• [INSTRUCTION]: Begin at the line of the records that has "The width and height of the screenshot is (799, 395)." and stop after the line that has "[x=26, y=18]", then write those lines out again with the requests left unchanged. In the answers, multiply every coordinate by 0.35 and round to whole numbers, with halves rounded up.

Item coordinate data:
- - - -

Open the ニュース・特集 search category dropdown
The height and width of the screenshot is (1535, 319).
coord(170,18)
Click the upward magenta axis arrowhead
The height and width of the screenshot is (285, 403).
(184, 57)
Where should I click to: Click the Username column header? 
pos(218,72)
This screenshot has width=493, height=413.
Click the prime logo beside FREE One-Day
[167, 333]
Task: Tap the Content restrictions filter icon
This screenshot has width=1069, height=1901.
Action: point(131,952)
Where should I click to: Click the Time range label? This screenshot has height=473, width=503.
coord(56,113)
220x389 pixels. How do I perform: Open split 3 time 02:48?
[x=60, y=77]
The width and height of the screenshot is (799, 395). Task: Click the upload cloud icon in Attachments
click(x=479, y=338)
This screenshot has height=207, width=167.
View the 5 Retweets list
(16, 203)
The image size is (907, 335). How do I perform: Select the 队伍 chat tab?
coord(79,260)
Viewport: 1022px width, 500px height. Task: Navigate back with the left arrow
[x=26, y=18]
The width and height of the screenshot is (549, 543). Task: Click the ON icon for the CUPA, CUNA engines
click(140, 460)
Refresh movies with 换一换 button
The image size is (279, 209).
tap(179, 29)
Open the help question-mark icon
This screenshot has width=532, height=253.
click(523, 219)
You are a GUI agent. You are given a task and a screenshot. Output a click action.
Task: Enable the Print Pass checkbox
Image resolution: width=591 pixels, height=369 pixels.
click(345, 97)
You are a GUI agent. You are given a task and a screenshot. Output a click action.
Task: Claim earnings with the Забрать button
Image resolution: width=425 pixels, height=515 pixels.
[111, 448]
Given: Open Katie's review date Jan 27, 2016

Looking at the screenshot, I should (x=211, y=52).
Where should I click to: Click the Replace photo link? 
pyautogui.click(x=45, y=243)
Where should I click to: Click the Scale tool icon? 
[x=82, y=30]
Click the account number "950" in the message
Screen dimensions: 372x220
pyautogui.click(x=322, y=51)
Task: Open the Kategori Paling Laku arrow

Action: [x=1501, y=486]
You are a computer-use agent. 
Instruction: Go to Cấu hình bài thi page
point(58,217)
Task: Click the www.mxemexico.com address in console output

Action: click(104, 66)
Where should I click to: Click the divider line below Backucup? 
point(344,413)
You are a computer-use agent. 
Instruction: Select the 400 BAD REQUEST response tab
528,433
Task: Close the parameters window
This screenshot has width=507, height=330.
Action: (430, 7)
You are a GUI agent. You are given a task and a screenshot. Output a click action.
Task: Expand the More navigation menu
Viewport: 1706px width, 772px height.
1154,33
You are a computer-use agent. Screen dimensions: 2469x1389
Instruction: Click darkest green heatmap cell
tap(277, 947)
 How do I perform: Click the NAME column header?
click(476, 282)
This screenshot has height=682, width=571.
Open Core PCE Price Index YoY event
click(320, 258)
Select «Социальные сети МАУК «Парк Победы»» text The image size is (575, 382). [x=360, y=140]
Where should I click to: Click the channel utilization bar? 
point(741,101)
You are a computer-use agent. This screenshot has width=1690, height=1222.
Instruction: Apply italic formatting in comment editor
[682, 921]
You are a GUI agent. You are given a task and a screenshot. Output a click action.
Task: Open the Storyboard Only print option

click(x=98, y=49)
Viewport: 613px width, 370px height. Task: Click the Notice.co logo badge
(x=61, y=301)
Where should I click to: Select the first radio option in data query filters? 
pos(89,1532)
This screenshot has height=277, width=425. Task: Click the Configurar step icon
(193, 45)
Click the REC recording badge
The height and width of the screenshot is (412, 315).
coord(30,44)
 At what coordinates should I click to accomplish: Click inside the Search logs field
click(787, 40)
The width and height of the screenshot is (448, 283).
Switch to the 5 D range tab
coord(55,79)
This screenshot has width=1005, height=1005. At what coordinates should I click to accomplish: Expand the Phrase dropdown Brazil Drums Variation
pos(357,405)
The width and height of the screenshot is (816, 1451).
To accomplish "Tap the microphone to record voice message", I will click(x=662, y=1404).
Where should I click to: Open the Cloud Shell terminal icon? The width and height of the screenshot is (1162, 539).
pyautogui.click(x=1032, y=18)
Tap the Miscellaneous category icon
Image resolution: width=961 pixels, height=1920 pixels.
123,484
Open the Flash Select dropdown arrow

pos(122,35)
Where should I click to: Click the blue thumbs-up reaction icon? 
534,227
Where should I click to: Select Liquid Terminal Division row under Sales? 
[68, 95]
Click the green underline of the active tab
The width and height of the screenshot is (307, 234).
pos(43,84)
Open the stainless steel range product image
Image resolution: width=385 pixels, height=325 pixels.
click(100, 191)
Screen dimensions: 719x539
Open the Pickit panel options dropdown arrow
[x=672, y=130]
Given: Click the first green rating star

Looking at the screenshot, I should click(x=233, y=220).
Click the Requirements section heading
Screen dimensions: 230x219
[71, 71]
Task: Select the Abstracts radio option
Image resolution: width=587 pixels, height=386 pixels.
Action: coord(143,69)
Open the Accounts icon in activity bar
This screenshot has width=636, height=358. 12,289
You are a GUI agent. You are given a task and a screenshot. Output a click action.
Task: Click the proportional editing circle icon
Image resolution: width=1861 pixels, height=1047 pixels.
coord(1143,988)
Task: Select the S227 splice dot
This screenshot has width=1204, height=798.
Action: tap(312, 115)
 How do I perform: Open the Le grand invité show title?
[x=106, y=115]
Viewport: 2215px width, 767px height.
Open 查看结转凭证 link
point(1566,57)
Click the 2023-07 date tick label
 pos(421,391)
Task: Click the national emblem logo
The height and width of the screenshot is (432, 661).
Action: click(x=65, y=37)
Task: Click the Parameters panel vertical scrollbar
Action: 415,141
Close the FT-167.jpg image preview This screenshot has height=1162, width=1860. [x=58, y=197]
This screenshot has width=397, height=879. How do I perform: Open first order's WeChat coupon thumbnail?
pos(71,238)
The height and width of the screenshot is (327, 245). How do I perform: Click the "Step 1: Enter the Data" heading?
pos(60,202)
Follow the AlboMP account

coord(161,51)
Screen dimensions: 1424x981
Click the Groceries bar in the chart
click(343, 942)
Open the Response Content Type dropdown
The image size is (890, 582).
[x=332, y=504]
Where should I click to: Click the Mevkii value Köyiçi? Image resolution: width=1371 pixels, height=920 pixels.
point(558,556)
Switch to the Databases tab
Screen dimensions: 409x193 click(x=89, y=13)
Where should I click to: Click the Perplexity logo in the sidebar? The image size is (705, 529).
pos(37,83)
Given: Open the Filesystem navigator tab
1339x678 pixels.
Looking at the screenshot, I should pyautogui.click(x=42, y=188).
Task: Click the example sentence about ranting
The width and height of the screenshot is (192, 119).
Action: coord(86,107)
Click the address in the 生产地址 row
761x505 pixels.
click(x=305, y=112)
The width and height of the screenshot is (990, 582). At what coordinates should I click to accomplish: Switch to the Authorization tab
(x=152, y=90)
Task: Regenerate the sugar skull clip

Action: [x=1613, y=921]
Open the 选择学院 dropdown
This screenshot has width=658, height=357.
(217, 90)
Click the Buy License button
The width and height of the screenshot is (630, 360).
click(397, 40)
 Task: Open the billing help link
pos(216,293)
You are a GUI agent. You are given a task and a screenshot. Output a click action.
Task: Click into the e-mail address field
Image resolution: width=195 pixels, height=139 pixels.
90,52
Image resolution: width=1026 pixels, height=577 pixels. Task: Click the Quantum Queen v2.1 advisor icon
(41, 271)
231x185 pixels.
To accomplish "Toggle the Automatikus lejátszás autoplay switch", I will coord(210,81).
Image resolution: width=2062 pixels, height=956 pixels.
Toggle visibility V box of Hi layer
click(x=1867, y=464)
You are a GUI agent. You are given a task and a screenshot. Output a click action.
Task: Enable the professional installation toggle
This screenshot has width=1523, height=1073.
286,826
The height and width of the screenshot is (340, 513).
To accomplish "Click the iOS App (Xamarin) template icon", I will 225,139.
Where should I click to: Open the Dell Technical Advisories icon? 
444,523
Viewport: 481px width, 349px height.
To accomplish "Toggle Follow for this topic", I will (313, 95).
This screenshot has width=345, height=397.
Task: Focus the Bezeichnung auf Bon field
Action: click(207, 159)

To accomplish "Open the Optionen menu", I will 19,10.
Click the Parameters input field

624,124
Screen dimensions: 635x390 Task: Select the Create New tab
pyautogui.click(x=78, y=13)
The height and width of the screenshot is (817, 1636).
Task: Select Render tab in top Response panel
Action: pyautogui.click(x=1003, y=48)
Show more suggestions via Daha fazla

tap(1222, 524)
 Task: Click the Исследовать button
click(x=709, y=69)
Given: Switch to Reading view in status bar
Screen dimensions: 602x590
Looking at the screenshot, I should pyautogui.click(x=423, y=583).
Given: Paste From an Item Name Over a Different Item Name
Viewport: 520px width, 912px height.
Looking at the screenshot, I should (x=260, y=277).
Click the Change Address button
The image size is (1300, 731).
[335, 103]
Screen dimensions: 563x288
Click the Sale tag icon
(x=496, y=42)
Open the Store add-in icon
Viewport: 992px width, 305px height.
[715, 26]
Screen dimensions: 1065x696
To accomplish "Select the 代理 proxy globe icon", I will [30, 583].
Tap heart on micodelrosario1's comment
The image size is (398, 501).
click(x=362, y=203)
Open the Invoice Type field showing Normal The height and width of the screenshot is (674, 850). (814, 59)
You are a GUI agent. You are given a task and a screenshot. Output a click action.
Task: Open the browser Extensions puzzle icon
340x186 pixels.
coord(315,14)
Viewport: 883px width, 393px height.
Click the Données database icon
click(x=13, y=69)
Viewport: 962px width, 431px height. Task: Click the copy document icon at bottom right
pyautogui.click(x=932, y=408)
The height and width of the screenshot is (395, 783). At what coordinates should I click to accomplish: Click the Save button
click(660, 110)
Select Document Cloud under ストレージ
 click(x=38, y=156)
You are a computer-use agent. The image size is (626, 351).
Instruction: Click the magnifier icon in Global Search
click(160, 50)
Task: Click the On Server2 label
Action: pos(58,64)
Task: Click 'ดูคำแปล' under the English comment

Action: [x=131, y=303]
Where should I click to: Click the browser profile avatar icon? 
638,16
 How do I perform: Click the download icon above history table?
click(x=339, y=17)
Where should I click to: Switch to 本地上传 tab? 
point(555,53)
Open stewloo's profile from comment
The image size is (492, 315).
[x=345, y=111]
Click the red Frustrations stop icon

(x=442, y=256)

- - - -

• [FULL ANSWER]:
The width and height of the screenshot is (799, 395). Task: Click the upload cloud icon in Attachments
click(x=168, y=118)
This screenshot has height=207, width=167.
View the 5 Retweets list
(6, 71)
The image size is (907, 335). How do I perform: Select the 队伍 chat tab?
coord(28,91)
Viewport: 1022px width, 500px height. Task: Navigate back with the left arrow
[x=9, y=6]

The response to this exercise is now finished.